SEC Division of Investment Management Issues Guidance on Holding Companies and the Transient Investment Company Rule Under the Investment Company Act

 

Earlier this month, the SEC Division of Investment Management issued guidance with respect to situations in which an operating company may find that, upon the occurrence of an extraordinary event, it meets the definition of an “investment company” under the Investment Company Act of 1940 (“Company Act“), even though it intends to remain in such status only temporarily. Absent an exclusion or exemption from this definition, the operating company may be required to register under the Company Act. Rule 3a-2 under the Company Act, however, provides a one-year safe harbor for such transient investment companies if certain conditions are satisfied.

The Staff of the Division of Investment Management has received inquiries regarding the commencement of the one-year safe harbor as it applies to holding companies that are engaged in various businesses operating through wholly owned and majority-owned subsidiaries where neither the holding companies nor their subsidiaries are regulated as investment companies (“Holding Companies“).
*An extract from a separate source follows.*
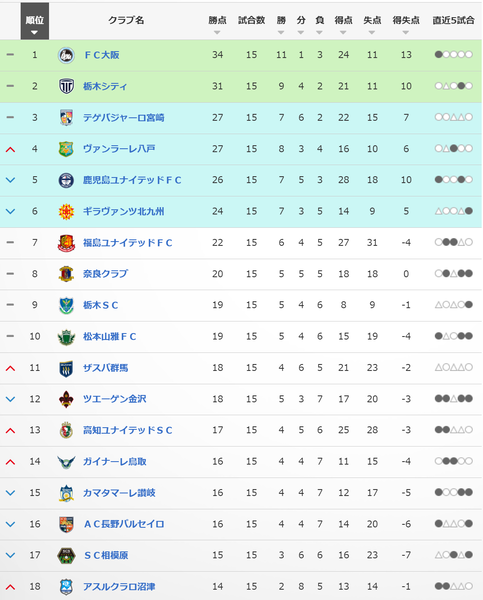
Task: Click the 福島ユナイテッドFC club crest
Action: 66,243
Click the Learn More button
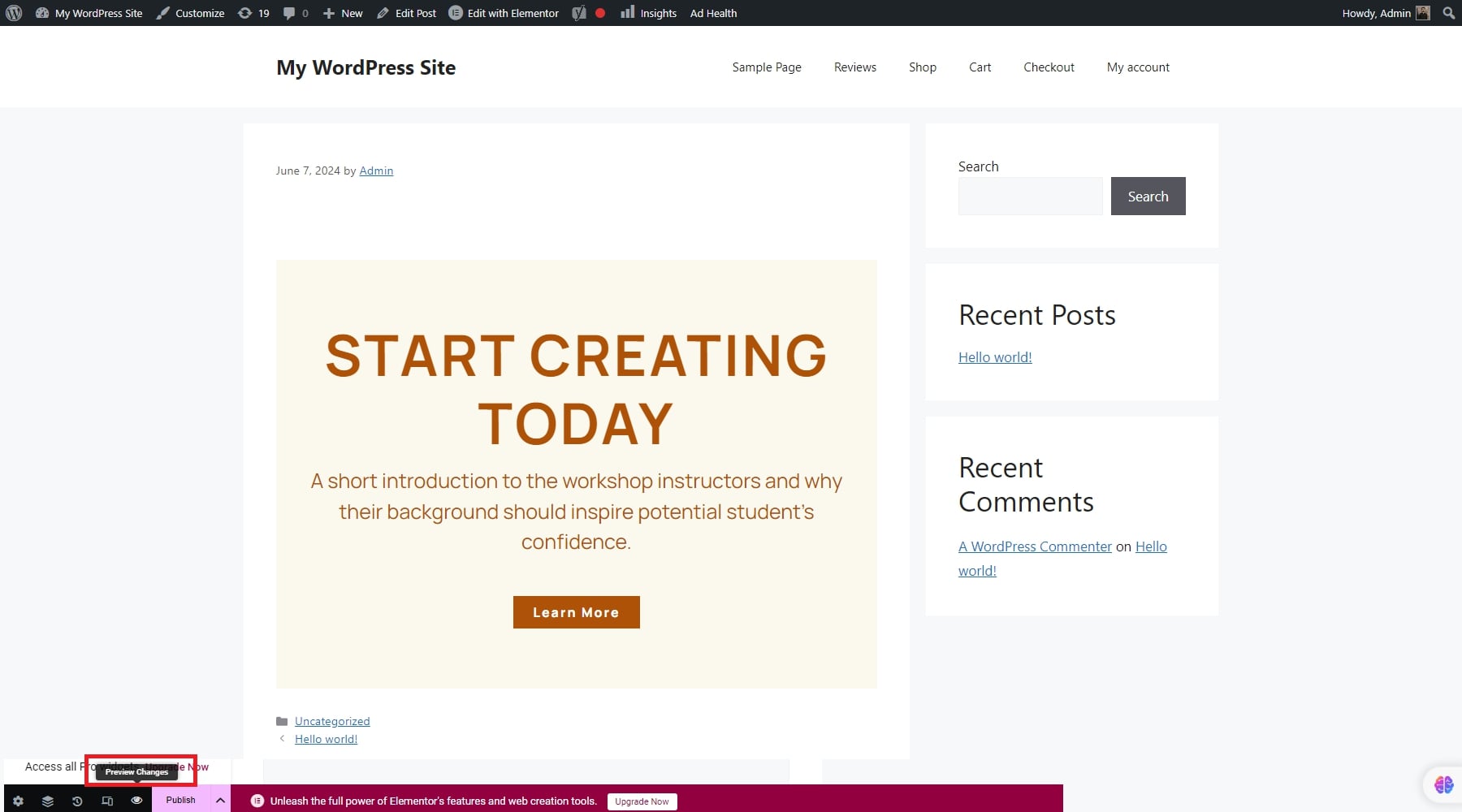Viewport: 1462px width, 812px height. (576, 612)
In response, the Staff has clarified that the one-year safe harbor period does not begin until the occurrence of an extraordinary event causes a Holding Company to have certain characteristics of an investment company. It is the staff’s view that when adopting Rule 3a-2, the Commission did not intend to limit the circumstances under which an issuer could rely on the rule in such a way that Holding Companies are treated differently than other issuers because of the Holding Companies’ organizational structures.